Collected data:
══════════════════════════════
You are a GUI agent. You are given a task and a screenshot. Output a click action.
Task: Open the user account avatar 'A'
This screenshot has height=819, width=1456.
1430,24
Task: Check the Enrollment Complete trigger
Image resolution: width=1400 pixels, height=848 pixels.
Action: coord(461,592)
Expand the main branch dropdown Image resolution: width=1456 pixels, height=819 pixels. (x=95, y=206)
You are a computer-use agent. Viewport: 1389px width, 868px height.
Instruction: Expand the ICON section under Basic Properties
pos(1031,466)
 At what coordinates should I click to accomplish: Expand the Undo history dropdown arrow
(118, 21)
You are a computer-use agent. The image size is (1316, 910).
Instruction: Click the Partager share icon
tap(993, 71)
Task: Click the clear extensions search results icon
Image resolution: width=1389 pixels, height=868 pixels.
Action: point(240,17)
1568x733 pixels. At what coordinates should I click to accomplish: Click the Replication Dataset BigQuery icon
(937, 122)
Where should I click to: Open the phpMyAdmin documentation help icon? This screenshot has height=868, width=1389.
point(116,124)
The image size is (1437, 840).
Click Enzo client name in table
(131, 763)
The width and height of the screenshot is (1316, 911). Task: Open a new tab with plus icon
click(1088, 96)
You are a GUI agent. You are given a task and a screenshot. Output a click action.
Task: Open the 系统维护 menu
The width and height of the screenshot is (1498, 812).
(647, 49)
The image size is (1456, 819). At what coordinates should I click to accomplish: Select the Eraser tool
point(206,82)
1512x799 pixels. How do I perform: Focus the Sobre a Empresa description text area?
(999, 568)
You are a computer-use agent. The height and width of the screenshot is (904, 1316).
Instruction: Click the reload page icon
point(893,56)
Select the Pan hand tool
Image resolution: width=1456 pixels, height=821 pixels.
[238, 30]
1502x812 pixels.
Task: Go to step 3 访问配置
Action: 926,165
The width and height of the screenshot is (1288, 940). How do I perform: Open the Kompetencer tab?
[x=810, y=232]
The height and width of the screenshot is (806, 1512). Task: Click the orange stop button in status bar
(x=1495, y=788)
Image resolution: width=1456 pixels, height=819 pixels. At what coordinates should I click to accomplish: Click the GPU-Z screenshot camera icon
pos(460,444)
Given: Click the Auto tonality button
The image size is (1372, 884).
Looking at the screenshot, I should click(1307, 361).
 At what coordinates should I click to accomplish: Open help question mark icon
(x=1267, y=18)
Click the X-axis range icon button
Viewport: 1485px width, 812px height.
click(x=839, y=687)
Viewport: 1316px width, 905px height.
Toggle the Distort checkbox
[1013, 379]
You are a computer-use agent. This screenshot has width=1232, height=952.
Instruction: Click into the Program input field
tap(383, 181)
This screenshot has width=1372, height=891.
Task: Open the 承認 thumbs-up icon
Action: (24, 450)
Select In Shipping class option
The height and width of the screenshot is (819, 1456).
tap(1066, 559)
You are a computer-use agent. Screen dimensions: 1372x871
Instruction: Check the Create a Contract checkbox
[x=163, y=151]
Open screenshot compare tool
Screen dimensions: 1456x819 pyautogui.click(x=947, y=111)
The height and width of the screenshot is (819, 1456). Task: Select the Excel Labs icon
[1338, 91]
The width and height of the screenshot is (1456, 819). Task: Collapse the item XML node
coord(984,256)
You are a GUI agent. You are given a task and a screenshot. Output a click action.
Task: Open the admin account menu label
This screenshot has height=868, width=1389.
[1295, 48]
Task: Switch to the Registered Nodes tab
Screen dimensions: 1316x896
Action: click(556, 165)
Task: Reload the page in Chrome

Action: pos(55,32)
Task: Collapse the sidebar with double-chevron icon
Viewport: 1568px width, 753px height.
══════════════════════════════
An exact restatement of all the entries above is needed.

You are a GUI agent. You are given a task and a screenshot. Output a click action.
Task: Open the user account avatar 'A'
This screenshot has height=819, width=1456.
1430,24
Task: Check the Enrollment Complete trigger
Image resolution: width=1400 pixels, height=848 pixels.
Action: coord(461,592)
Expand the main branch dropdown Image resolution: width=1456 pixels, height=819 pixels. (x=95, y=206)
You are a computer-use agent. Viewport: 1389px width, 868px height.
Instruction: Expand the ICON section under Basic Properties
pos(1031,466)
 At what coordinates should I click to accomplish: Expand the Undo history dropdown arrow
(118, 21)
You are a computer-use agent. The image size is (1316, 910).
Instruction: Click the Partager share icon
tap(993, 71)
Task: Click the clear extensions search results icon
Image resolution: width=1389 pixels, height=868 pixels.
Action: point(240,17)
1568x733 pixels. At what coordinates should I click to accomplish: Click the Replication Dataset BigQuery icon
(937, 122)
Where should I click to: Open the phpMyAdmin documentation help icon? This screenshot has height=868, width=1389.
point(116,124)
The image size is (1437, 840).
Click Enzo client name in table
(131, 763)
The width and height of the screenshot is (1316, 911). Task: Open a new tab with plus icon
click(1088, 96)
You are a GUI agent. You are given a task and a screenshot. Output a click action.
Task: Open the 系统维护 menu
The width and height of the screenshot is (1498, 812).
(647, 49)
The image size is (1456, 819). At what coordinates should I click to accomplish: Select the Eraser tool
point(206,82)
1512x799 pixels. How do I perform: Focus the Sobre a Empresa description text area?
(999, 568)
You are a computer-use agent. The height and width of the screenshot is (904, 1316).
Instruction: Click the reload page icon
point(893,56)
Select the Pan hand tool
Image resolution: width=1456 pixels, height=821 pixels.
[238, 30]
1502x812 pixels.
Task: Go to step 3 访问配置
Action: 926,165
The width and height of the screenshot is (1288, 940). How do I perform: Open the Kompetencer tab?
[x=810, y=232]
The height and width of the screenshot is (806, 1512). Task: Click the orange stop button in status bar
(x=1495, y=788)
Image resolution: width=1456 pixels, height=819 pixels. At what coordinates should I click to accomplish: Click the GPU-Z screenshot camera icon
pos(460,444)
Given: Click the Auto tonality button
The image size is (1372, 884).
Looking at the screenshot, I should click(1307, 361).
 At what coordinates should I click to accomplish: Open help question mark icon
(x=1267, y=18)
Click the X-axis range icon button
Viewport: 1485px width, 812px height.
click(x=839, y=687)
Viewport: 1316px width, 905px height.
Toggle the Distort checkbox
[1013, 379]
You are a computer-use agent. This screenshot has width=1232, height=952.
Instruction: Click into the Program input field
tap(383, 181)
This screenshot has width=1372, height=891.
Task: Open the 承認 thumbs-up icon
Action: (24, 450)
Select In Shipping class option
The height and width of the screenshot is (819, 1456).
tap(1066, 559)
You are a computer-use agent. Screen dimensions: 1372x871
Instruction: Check the Create a Contract checkbox
[x=163, y=151]
Open screenshot compare tool
Screen dimensions: 1456x819 pyautogui.click(x=947, y=111)
The height and width of the screenshot is (819, 1456). Task: Select the Excel Labs icon
[1338, 91]
The width and height of the screenshot is (1456, 819). Task: Collapse the item XML node
coord(984,256)
You are a GUI agent. You are given a task and a screenshot. Output a click action.
Task: Open the admin account menu label
This screenshot has height=868, width=1389.
[1295, 48]
Task: Switch to the Registered Nodes tab
Screen dimensions: 1316x896
Action: click(556, 165)
Task: Reload the page in Chrome

Action: pos(55,32)
Task: Collapse the sidebar with double-chevron icon
Viewport: 1568px width, 753px height.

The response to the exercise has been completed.